辿り着いたのは図書室。 前回借りていった本を返しに来たためだ。 しかし入った図書室はあまりにも静まり返っていた。 使っている人達は多少なりいるとは思っていたのだが、静かなのが不気味な位である。
「こんにちはー。」
それでも誰かいないかとりあえずは声をかけてみる。 テスト終わりだから図書委員もいないのかもしれない。 返事はない。 今は使われていない
「すみませんお呼びですか?」
「うおっ!?」
カウンター側から女子の声がして、ビックリしてしまった。 というかいたんかい。
「ああ。 貴方は先週の。」
「お、覚えててくれたのか? 本を返しに来たんだが。」
「ええまあ。 ここは利用者が少ないので、少人数でしたら覚えられるのですよ。 ほらこれ。」
そう言って見せられたのは貸出名簿だ。 確かに俺が借りる数週間前でも利用者が伺えない程名簿欄が空白になっていた。
「これ図書委員としてどうなんだ?」
「個人としては1人でいる方が気が楽です。」
その女子は目元が前髪で隠れているだけに表情が読み取りにくい。 だが喋っていることは本心なのだろう。

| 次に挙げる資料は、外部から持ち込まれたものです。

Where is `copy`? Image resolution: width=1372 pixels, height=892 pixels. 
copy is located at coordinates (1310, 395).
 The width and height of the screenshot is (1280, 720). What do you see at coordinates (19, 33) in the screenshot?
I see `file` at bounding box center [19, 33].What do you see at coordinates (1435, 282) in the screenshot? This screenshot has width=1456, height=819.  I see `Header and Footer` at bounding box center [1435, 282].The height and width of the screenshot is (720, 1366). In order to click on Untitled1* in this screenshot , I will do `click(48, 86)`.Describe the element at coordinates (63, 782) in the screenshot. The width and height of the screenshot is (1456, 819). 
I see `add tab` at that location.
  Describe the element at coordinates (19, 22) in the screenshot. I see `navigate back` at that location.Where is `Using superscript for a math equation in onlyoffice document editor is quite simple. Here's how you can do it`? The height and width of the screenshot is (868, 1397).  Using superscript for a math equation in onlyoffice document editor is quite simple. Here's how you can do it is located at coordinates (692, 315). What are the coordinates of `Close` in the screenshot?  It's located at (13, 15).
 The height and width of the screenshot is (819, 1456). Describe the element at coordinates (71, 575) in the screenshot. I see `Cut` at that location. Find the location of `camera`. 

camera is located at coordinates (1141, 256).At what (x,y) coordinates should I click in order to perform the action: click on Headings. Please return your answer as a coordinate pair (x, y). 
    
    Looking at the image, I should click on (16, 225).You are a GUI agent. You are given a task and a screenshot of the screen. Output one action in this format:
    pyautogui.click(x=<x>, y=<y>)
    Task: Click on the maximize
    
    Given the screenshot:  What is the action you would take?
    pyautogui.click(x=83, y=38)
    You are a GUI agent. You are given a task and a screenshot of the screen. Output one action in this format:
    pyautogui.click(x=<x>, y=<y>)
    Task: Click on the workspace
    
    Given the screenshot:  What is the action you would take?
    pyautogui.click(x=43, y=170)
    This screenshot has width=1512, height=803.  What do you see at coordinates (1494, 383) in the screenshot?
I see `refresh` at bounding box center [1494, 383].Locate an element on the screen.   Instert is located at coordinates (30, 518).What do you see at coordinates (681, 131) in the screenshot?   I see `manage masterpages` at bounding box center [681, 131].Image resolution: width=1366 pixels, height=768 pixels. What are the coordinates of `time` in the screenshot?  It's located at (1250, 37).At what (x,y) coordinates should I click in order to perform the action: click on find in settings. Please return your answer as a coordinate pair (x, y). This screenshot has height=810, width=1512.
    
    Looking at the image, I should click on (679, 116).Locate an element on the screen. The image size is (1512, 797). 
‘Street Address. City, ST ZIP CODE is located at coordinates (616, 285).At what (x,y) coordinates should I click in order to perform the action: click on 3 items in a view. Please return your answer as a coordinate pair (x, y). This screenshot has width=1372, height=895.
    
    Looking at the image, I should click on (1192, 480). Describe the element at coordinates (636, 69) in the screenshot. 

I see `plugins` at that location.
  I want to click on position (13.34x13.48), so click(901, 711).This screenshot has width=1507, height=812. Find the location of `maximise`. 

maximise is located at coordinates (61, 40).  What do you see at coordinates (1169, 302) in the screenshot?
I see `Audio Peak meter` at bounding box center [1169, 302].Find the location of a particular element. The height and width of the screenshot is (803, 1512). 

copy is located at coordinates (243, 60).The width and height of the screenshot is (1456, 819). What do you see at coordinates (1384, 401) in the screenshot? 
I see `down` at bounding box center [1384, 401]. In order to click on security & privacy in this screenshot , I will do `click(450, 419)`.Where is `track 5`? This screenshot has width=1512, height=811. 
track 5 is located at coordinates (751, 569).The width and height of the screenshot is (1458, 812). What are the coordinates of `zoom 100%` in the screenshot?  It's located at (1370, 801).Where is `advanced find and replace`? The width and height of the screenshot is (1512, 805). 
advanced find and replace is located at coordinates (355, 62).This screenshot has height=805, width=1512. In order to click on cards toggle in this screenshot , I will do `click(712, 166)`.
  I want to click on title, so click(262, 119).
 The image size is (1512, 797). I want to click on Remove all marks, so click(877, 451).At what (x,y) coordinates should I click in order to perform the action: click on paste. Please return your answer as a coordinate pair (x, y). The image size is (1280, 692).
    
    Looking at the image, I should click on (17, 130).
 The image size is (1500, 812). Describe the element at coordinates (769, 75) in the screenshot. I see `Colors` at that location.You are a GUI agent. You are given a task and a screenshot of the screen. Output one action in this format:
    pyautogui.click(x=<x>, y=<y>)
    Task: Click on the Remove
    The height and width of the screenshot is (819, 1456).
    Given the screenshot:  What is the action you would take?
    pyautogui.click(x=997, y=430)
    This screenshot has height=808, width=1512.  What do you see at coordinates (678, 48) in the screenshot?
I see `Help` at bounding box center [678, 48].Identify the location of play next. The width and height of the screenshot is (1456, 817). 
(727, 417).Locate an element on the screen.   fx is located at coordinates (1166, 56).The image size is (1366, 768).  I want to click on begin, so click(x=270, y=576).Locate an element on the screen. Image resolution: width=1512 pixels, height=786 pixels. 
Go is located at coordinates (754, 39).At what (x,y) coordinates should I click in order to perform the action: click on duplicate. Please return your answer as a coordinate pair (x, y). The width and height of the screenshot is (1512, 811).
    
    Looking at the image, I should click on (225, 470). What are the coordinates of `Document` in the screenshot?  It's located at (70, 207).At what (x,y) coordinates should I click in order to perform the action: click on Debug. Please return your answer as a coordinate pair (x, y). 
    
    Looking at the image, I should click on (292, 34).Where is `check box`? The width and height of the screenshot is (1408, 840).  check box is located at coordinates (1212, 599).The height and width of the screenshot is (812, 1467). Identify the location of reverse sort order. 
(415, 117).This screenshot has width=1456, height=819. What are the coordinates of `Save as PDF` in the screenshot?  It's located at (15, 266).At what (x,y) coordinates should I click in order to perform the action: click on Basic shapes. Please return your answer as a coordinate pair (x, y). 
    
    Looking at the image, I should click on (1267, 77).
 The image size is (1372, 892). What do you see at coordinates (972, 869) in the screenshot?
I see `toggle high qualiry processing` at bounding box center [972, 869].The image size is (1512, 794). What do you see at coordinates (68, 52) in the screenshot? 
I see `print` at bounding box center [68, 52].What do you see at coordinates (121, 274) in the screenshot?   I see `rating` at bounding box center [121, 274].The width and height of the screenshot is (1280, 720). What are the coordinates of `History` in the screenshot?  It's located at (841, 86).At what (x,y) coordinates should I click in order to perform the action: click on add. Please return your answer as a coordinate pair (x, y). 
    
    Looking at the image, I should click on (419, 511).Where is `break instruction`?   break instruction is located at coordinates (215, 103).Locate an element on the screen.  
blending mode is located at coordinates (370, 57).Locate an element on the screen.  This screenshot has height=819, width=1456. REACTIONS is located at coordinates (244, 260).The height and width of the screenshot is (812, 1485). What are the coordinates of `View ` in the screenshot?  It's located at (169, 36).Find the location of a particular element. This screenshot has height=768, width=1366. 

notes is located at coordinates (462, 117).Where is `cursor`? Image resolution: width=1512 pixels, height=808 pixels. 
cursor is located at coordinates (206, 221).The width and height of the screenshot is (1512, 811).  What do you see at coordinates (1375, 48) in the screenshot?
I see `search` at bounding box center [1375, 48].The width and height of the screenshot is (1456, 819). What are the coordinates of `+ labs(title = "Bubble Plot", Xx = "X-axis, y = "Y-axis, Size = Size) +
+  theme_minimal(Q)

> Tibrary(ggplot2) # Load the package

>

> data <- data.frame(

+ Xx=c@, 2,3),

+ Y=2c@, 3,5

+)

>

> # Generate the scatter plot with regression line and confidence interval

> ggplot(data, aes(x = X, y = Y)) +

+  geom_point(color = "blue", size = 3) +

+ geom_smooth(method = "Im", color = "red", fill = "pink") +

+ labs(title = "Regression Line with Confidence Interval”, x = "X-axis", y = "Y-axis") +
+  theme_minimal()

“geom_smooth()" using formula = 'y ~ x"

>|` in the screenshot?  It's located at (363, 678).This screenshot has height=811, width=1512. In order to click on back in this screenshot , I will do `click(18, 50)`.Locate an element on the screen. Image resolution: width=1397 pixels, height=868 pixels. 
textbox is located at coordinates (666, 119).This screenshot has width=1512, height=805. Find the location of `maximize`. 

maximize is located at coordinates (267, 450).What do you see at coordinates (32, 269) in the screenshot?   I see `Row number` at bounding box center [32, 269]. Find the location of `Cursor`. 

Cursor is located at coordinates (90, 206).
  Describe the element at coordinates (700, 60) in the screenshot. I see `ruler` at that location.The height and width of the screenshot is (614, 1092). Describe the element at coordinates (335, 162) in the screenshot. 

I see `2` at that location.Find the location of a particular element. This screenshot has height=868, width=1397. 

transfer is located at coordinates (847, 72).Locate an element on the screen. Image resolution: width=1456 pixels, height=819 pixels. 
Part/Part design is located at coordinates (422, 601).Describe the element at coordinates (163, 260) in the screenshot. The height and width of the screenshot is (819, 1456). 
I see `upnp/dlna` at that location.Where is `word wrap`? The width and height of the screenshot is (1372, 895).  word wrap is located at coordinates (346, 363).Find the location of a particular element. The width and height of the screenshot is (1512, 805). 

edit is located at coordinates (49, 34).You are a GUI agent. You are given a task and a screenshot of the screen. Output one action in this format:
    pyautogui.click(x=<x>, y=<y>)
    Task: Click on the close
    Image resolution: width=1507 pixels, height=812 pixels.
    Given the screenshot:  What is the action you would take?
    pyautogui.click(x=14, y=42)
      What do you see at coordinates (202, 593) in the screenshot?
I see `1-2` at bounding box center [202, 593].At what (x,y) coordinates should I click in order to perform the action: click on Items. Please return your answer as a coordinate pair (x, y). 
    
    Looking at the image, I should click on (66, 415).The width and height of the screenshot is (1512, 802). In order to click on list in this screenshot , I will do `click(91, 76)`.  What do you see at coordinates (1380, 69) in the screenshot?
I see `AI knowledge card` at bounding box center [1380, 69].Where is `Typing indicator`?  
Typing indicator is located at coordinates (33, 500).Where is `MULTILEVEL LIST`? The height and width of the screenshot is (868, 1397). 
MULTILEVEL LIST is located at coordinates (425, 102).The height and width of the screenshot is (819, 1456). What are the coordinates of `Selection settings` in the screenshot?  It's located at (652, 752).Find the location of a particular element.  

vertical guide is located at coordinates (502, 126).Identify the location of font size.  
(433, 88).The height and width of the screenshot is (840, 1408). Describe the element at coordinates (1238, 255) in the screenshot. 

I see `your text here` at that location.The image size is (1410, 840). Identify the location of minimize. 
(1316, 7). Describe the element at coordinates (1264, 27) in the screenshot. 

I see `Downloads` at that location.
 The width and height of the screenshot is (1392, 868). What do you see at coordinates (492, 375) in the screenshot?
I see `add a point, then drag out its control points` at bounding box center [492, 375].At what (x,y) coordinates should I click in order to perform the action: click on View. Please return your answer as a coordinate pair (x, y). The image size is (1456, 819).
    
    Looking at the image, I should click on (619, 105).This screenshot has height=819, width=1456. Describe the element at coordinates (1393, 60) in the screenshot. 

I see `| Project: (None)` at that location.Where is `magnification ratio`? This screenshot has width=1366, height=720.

「あ、じゃあ俺も返したら出た方がいいか? まあ部活があるから一応すぐには行くけれど。」
「貴方は騒がしくしないから別にいい・・・かな。 また来てくれても構わない。」
「その言い方、普段は使うのを丁重にお断りしてるように聞こえるんだけど?」
「騒がしくするなら出ていって貰う。 ここはそう言う場所じゃないから。」
図書委員としての仕事は全うしてる感じだな。 とりあえず今は本を返して図書室を出た。 少し歩いたところで図書室の方を振り返れば、先程の図書委員が向こう側から頭を少しだけ出して小さく手を振っていた。
そんな風にやったら怖がられるんじゃね? あえて口にはしないで心の中に留めておき、俺は部室へと向かうのだった。